O senador Wilder Morais (PL) pretende acelerar, a partir de fevereiro, as articulações políticas e a pré-campanha com foco na consolidação de sua candidatura ao governo de Goiás. O movimento inaugura uma nova etapa do projeto eleitoral, que nos bastidores ainda enfrenta desconfianças sobre sua consistência, alimentadas por rumores recorrentes de uma eventual aproximação com o grupo do governador Ronaldo Caiado (UB).
A aliados, Wilder tem repetido que não há mudança de rota. Segundo o senador, a estratégia para os próximos meses passa pela ampliação do diálogo com lideranças regionais, maior presença em eventos políticos e reforço da atuação nas redes sociais, numa tentativa de dar mais visibilidade à pré-campanha e reduzir ruídos sobre seus planos eleitorais.
Entre os trunfos citados pelo parlamentar está a relação pessoal e política com Flávio Bolsonaro. A proximidade com o filho do ex-presidente Jair Bolsonaro é vista por Wilder como um canal para ampliar apoio e projeção junto ao eleitorado conservador e aos meios bolsonaristas, considerados estratégicos na disputa estadual.
Interlocutores avaliam que esse vínculo nacional pode funcionar como um diferencial no tabuleiro político goiano, especialmente diante da força do grupo governista. A leitura é que a associação ajuda a posicionar Wilder como uma alternativa competitiva no campo da direita, em um cenário marcado por alianças já consolidadas.
Ao mesmo tempo, o senador tem se esforçado para afastar qualquer especulação de alinhamento com o caiadismo. De forma direta, ele tem rechaçado a possibilidade de composição e afirmado que os rumores não passam de conjecturas, sem lastro em conversas ou acordos em curso.

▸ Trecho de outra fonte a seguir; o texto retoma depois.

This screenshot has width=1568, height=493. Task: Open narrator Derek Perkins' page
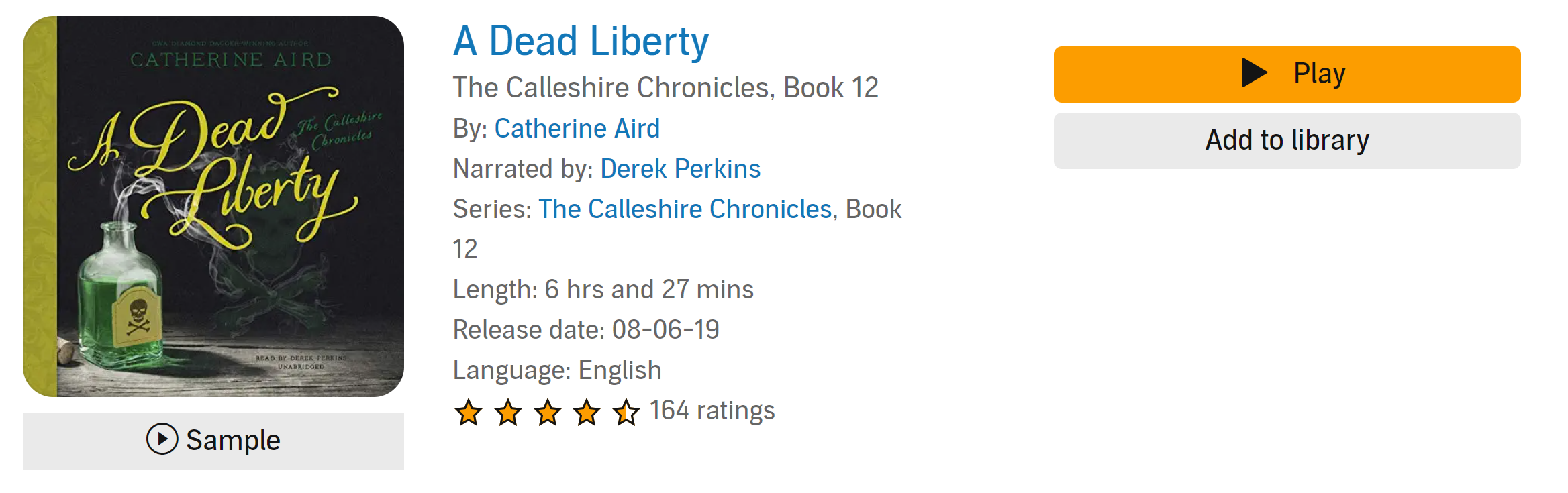(680, 169)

Nos bastidores, a intensificação da agenda a partir de fevereiro é interpretada como uma tentativa de dissipar dúvidas e demonstrar disposição para levar a candidatura até o fim. A expectativa do entorno de Wilder é que a combinação de articulação política, presença pública mais intensa e vínculos nacionais dê maior tração ao projeto nos meses que antecedem o calendário eleitoral.